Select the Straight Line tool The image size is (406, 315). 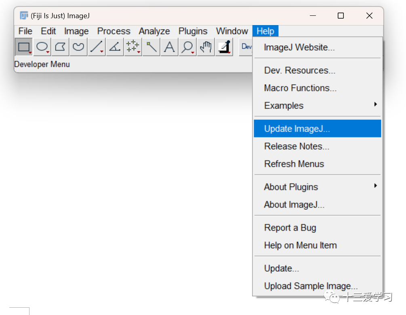pyautogui.click(x=96, y=47)
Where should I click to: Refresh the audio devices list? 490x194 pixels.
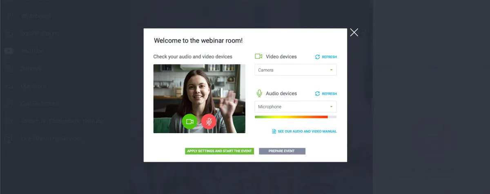coord(326,94)
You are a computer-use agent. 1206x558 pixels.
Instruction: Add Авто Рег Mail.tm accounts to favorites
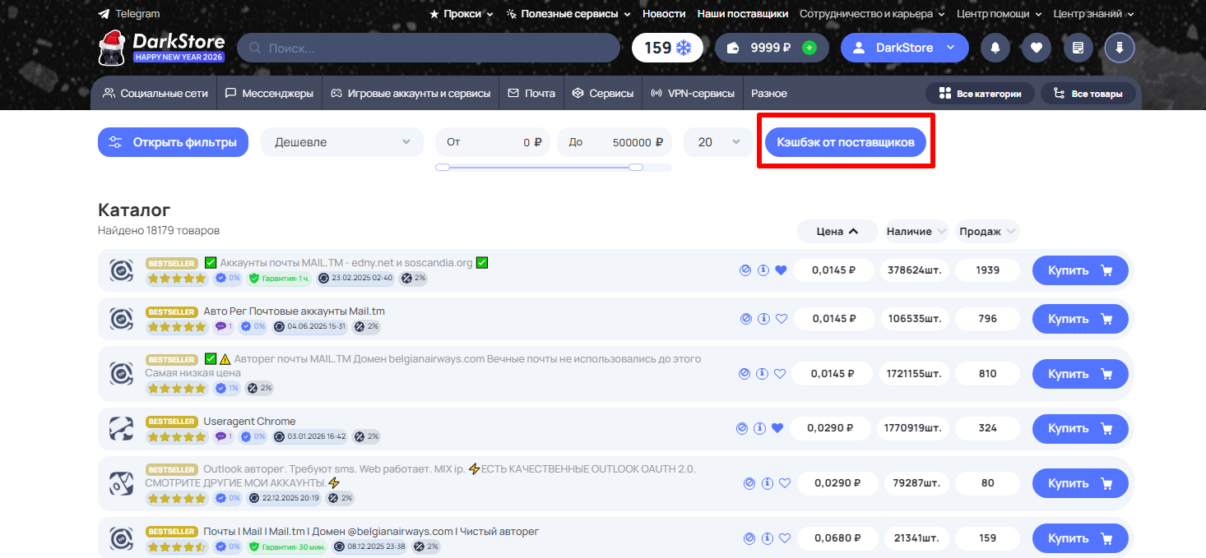(x=781, y=319)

→ GOAL OF THE EXERCISE
Copy the rows from the line with "Where should I" up to and including the last row, swapping "favorites" for "bookmarks" and changing nothing else. Leave the pictures out.

→ THE COMPLETED TASK
Where should I click to: Refresh the audio devices list? 490x194 pixels.
coord(326,94)
You are a computer-use agent. 1206x558 pixels.
Instruction: Add Авто Рег Mail.tm accounts to bookmarks
(x=781, y=319)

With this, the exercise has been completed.